Inadequate pulmonary blood flow may occur due to hypovolemia or increased pulmonary vascular resistance (PVR) [13]. Although positive intrathoracic pressure may limit antegrade flow or even reverse flow in these systemic venous beds [23], controlled ventilation is used for prolonged and major surgery. Controlled ventilation with a ventilator strategy of low mean airway pressure, moderate alkalosis (PH=7.45, pCO2=35 mmHg), tidal volume of 5-6 ml/kg, low respiratory rate, short inspiratory times, low PEEP usually allow adequate pulmonary blood flow with minimal hemodynamic effects [7].

Surgical intervention may be associated with possible neuronal damage to the thalamus and the mammillothalamic tract, that is more in cases of developing brains of pediatric population and damage to nerves in the surgical site vicinity. Our patient had developed DI during the postoperative period that was managed with intranasal desmopressin along with fluid management and UOP monitoring each hour [5,6]. Postoperatively, these patients should be admitted to a monitored unit (ICU) to maintaining adequate analgesia, ensuring adequate ventilation, fluid management and providing supplemental oxygen are essential [7]. Also monitoring of UOP, fluid management and controlling of any endocrinal emergency [1].

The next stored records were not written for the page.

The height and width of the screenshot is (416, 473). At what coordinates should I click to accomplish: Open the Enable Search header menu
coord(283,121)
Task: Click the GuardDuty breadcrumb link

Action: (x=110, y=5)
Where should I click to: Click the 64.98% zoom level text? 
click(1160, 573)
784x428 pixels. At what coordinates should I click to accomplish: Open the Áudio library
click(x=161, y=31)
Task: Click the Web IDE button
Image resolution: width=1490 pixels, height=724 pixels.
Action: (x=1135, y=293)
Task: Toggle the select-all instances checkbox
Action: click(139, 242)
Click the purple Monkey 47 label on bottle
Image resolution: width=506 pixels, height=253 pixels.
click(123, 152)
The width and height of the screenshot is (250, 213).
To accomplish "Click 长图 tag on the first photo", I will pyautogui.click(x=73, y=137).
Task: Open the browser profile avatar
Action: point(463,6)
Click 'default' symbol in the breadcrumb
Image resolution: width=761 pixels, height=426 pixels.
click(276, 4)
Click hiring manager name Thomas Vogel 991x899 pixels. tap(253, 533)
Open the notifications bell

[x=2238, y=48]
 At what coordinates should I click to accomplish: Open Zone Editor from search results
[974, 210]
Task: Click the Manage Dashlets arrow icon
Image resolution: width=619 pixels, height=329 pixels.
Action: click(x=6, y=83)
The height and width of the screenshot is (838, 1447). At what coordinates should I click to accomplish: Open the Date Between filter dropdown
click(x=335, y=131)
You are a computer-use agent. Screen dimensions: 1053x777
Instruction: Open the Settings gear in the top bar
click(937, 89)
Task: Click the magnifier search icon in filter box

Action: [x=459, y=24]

The most significant risk in this patient condition combined with Fontan physiology is the acute cardio-vascular collapse at induction of anesthesia, loss of reserve due to hypovolemia because of the high UOP and possible surgical bleeding. That’s why generous IV fluid resuscitation to more than normal filling of the heart, slow titration of aesthetic agents to minimize excessive peak depressant effects, care to minimize the circulatory effects of positive pressure ventilation, intensive and invasive monitoring of the circulation throughout the procedure and rapid access to cardiovascular resuscitation drugs such as inotropes and vasopressors are corner-stones of management in such a case.